Indagine sul miracolo di Salvini
Il suo fregolismo d’élite è meglio del vecchio populismo straccione
Draghi ha rivoluzionato il governo del paese perché il governo è Giovannini, Cingolani, Colao e Franco, una garanzia per lo spendere bene e per il fare; perché la maggioranza è un’affollata combriccola parlamentare di servizio, e “l’intendance suivra”; infine perché con il suo arrivo si è manifestato un fenomeno che è la destra rampante, la sinistra arrancante, i grillini calanti, anzi allo stremo.

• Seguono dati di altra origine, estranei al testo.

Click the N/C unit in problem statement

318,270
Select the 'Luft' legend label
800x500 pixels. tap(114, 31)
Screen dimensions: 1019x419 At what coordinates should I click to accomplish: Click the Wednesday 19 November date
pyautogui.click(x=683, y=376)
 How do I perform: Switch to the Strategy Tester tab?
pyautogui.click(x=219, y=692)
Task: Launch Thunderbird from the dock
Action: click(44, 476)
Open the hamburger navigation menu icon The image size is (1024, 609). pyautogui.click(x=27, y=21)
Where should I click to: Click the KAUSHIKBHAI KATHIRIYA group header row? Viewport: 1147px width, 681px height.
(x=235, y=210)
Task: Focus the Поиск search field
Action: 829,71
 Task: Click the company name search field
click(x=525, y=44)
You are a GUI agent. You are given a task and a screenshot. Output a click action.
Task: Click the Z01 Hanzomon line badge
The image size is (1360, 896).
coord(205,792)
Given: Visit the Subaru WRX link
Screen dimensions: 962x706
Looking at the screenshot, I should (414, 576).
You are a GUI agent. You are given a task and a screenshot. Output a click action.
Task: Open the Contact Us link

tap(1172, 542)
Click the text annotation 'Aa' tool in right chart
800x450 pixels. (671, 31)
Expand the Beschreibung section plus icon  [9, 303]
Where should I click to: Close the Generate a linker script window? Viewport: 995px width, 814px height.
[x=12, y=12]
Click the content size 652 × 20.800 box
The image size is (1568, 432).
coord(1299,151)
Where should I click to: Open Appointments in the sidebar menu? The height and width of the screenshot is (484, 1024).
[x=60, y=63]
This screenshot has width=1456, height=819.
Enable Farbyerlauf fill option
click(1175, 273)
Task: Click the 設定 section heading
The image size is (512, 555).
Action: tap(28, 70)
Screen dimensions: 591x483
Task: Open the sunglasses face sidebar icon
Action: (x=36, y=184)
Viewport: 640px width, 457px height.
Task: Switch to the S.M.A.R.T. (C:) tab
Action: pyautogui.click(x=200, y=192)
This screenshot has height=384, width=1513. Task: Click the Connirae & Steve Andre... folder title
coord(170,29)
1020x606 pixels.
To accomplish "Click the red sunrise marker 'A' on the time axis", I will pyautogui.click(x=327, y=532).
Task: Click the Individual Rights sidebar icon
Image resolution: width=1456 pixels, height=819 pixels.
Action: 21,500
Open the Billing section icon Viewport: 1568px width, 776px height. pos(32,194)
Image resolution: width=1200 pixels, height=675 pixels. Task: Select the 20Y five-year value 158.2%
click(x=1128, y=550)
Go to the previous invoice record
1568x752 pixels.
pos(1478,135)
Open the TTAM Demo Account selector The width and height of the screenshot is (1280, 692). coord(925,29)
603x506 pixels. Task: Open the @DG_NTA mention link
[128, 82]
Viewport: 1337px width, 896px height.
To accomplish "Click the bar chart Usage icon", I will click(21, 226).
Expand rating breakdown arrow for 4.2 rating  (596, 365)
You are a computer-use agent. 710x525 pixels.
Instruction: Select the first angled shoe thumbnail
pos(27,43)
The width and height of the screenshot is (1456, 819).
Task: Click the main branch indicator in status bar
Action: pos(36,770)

Un noto proverbio abruzzese dice che “come te fai lu liette così ti c’accucci”. Il letto del centrosinistra, per essere gentili con i rimasugli dei grillini compresi nel prezzo, è fatto di incremento della litigiosità, diverbi notarili, corrosione della leadership ovunque se ne avanzi anche la minima pretesa, scemenze pikettiane, sfortunati cacciavite, tasse, diritti civili e l’idea pazzotica di rendere protocollare “Bella ciao”, una bella canzone che andrebbe affidata al vento e alle vibrazioni popolari libere. Poi c’è il centro propulsore liberale, vabbè, non ne parliamo nemmeno. C’è poco da recriminare, pubblico e consenso sono garantiti, almeno a “Propaganda live”. Non è sicuro che basti.
Il fattore di gran lunga nuovo e dirimente è la destra rampante. Come sia stato possibile non si sa bene. Fatto sta che lo scampato del Papeete e del governo populista del 2018, epoca torbida e minacciosa, si è infiltrato e trasfigurato, e con buon successo, almeno per ora. Fregoli, trasformista delle scene, è la nuova divinità. Salvini ha Giorgetti, il ministro più draghiano dei draghiani, un aggiunto alla quadriglia dei tecnici onnipossenti. Ha consiglieri che Draghi lo volevano carcerare, letteralmente. I residui della prosopopea devozionale con la Madonna di Fatima si sposano con la retorica della giustizia giusta e dei referendum radicali, un approdo curioso per chi aveva messo in scena la giustizia esornativa, caciarona e propagandisticamente belluina con l’accoglienza in divisa del terrorista Battisti. In Europa sta per giocare la carta “popolare” con l’annessione dolce di Berlusconi, ma non rinuncia a frequentazioni assidue del bordello estremista e illiberale.
Salvini è ovunque, fa capolino perfino nel dossier sindacale del blocco dei licenziamenti, sblocca e blocca come piace a lui, con il consenso di Letta Jr. che lo ha trovato “un uomo vero”. I contatti con il premier sono autorevoli e ripetuti, sarà la guida di uno schieramento competitivo ma è in grado di funzionare come un portavoce della stabilizzazione e dell’unità nazionale. Non ha dovuto sacrificare all’eurotendenza, che sembrava per la verità in contrasto con il neopopulismo, assolutamente nulla. Il letto di Salvini è una nuova trasversalità ballerina, chi glielo abbia fatto non è chiarissimo, sicuro è che sarà lui a accucciarsi in una situazione che adesso appare confortevole.
In un certo senso, pace. Alla fine l’abilità conta, come contano le disutilità degli avversari. Un profilo di governo e di parte, se ordinariamente legittimato dagli elettori, è certo meglio dell’avventura forcaiola e xenofoba che aveva portato l’Italia della sparatoria di Macerata e dell’assalto ai barconi ai limiti del collasso democratico con un ministro dell’Interno fanfarone e iperattivistico su spiagge inondate di mojito. In fondo c’è motivo di essere ottimisti, il fregolismo d’élite è meglio del populismo straccione. Ma di certi miracoli della politica sarebbe bene farsi per tempo un’opinione e cercare le vere cause.